2) Anthropology and colonialism

Some might argue that such an involvement in relations of power is inherent in anthropology, given that the discipline's development was heavily indebted to colonialism.  Nevertheless, the practical involvement of anthropologists with colonial rule was not as frequent and significant as it may appear at first.  Apart from a few individuals, the majority of anthropologists in the field were tolerated rather than encouraged by colonial governments.  Relations between colonial district commissioners and anthropologists were often strained and full of suspicion and in those cases where anthropologists were meant to provide advice, their advice was more often than not ignored.
 Although courses in anthropology were set up to provide training for colonial officials, these courses did not prove popular with the Colonial Office and hence never became compulsory.  The relationship between anthropology and colonialism, then, is not to be found at the level of practice, that is, of a practical involvement with the business of colonial administration.  Instead, the relationship between anthropology and colonialism is to be found above all at the level of discourse, in specific, discourses of domination.
 In the literature on colonialism and imperialism, hence, there are two principle approaches the nature of colonial domination.
 One approach consists of various theories of how colonialism oppresses others through direct political, social and economic control, that is, colonial oppression is seen primarily as being rooted in brute force and economic exploitation.
 Another approach, however, argues that colonialism is not best understood primarily as a political or economic relationship, even if it is seen as being legitimised or justified through ideologies of racism or progress.  Rather, colonialism has always, equally importantly and deeply, been a cultural process.  That is, colonialism is imagined and energised through signs, metaphors and narratives.  Even during what would appear to have been colonialism’s purest moments of exploitation and violence, these moments have been mediated and framed by structures of meaning.
 Hence, the second approach to colonial domination focuses on the ideological regulation of colonial subjects, that is, on the creation of consent.  Particular attention has therefore been paid to the apparent readiness by the colonised to take on the culture of the coloniser, even if only in part.  One of the notable dynamics in the colonial situation has been the deep internalisation by the colonised of the discourse of the domination.  These theories propose that power manages social contradiction through the production of specific ideas of people’s ‘selves’.  That is, power constitutes individuals in a way that suits its own ends, but individuals see this constitution as ‘real’.
 In consequence, these theories focus on the constitutive power of state apparatuses, such as education, and other professional fields of knowledge, such as anthropology.  They can also focus on the way colonial relations are reproduced through the deployment of a vast semiotic field of representation, such as works of literature, advertising, travelogues, government reports, and so forth.

3) Power and discourse

The nature of this semiotic field of colonial representations, or colonial discourse in brief, has principally been explored within the field of 'post-colonial studies', an interdisciplinary field drawing on work in literary criticism, history and anthropology primarily.
 The overall challenge posed by 'post-colonial' writers is that they are writing with a view to restructuring European 'realities' in post-colonial terms, not simply by reversing the hierarchical order, but by interrogating the philosophical assumptions on which that order was based.  Hence, the project of post-colonial writing has been to interrogate European discourse and discursive strategies and to investigate them as the means by which Europe imposed and maintained its codes in its colonial domination of so much of the rest of the world.  This critical dimension is post-colonialism most defining feature.
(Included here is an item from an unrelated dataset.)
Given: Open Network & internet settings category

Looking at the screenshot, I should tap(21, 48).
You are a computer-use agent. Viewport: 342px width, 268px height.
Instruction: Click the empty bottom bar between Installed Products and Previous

There is no reason however why the exploration of European discursive strategies ahs to constitute a critique.  It is quite possible for both analysis and theory to aim at a heightened level of understanding, but critique need not been an explicit part of this process, although it may well be an inevitable consequence.
 The emphasis of post-colonial theory, hence, is on the texts of empire, rather than its material foundations.  Colonial discourse analysis and post-colonial theory are thus critiques of the process of production of knowledge about the Other.  Neither imperialism nor colonialism are simple acts of accumulation and acquisition.  Both are supported and perhaps even impelled by impressive ideological formations that include notions that certain territories and people require and request domination.
 Post-colonialism's focus on these forms of knowledge is explained by the view that the writer is the original and ultimate colonizer, conquering the space of consciousness with divisive structure of representations.  In fact the structures of writing and those of power can never be wholly distinguished from one another.
 Hence, the concern of post-colonial theory (or colonial discourse theory, as it is also called) is not with the economic and political structures of colonial domination.  Rather, its concern is with colonialism as an ideological or discursive formation.  Its main subject matter are the wide range and large number of texts produced during the colonial period, that is, travellers' journals, administrative records, imperial novels, images, and so forth.  In this respect, postcolonial theory is heavily indebted to Foucault’s writings on discourse, although surprisingly, Foucault himself never discussed colonialism at any length.
 A central debate in colonial discourse analysis today relates to the historical specificity of colonialism.  This debate revolves around the inconclusive relationship between actual historical moments in the colonial enterprise and its larger, trans-historical discursive formations.
 That is, can one only look at ‘colonial discourse’ by examining specific moments within colonial history?  Can one extrapolate a general modality of ‘colonial discourse’ which is valid from one specific moment to the next?  Does colonial discourse always look structurally the same?  Does colonial discourse function in an extremely similar way in lots of different circumstances and cultural settings?  Overall then, is colonial discourse historically specific?
 Unfortunately, post colonial studies has been constructed as a field of inquiry less with reference to historical processes (colonization) than with reference to a unitary phenomenon or entity (colonialism; the Empire).  Many of the problems within post-colonial studies can be traced to this orientation.  Such a mis-representation and mis-interpretation of imperial and colonial experiences, however, is in part due to the strength of some of the self-presentations of empire.
 The imperial discourse of the late 19th century in particular, is about an empire that is united not by force, but by information.  The British empire in particular, was the most data-intensive empire in history.
 It was much easier to unify an archive made up of texts, than to unify an empire made up of territories.  But not even this imperial archive could be unified as easily as its collectors would have liked.  This unification of the imperial archive, the control over information, gives an impression of unity and control which does not correspond to realities on the ground.
 Post-colonial theorists may well have been taken in by the misleading self-representation of empire provided by colonial discourses themselves.  Never free of the threat of destabilization, colonial power had to produce and illusion of permanence.  That permanence and consistency, however, was a strategic mis-representation of the unstable and fragmented realities of colonial rule.
 Some believe that there is a certain contradiction between the need to theorise and discuss colonialism and the resulting risk of assuming 'colonialism' to constitute a meaningful category or totality.  Some see a danger of imposing an order on the colonial experience that it would not posses, had it not been made a distinct field of inquiry.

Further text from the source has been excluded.